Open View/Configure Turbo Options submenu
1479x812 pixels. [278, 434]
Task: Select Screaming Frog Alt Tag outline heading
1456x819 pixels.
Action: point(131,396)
·····
§ Task brief: Nothing but an exact copy of the records belongs in the answer.

§ Answer space:
Open View/Configure Turbo Options submenu
1479x812 pixels. [278, 434]
Task: Select Screaming Frog Alt Tag outline heading
1456x819 pixels.
Action: point(131,396)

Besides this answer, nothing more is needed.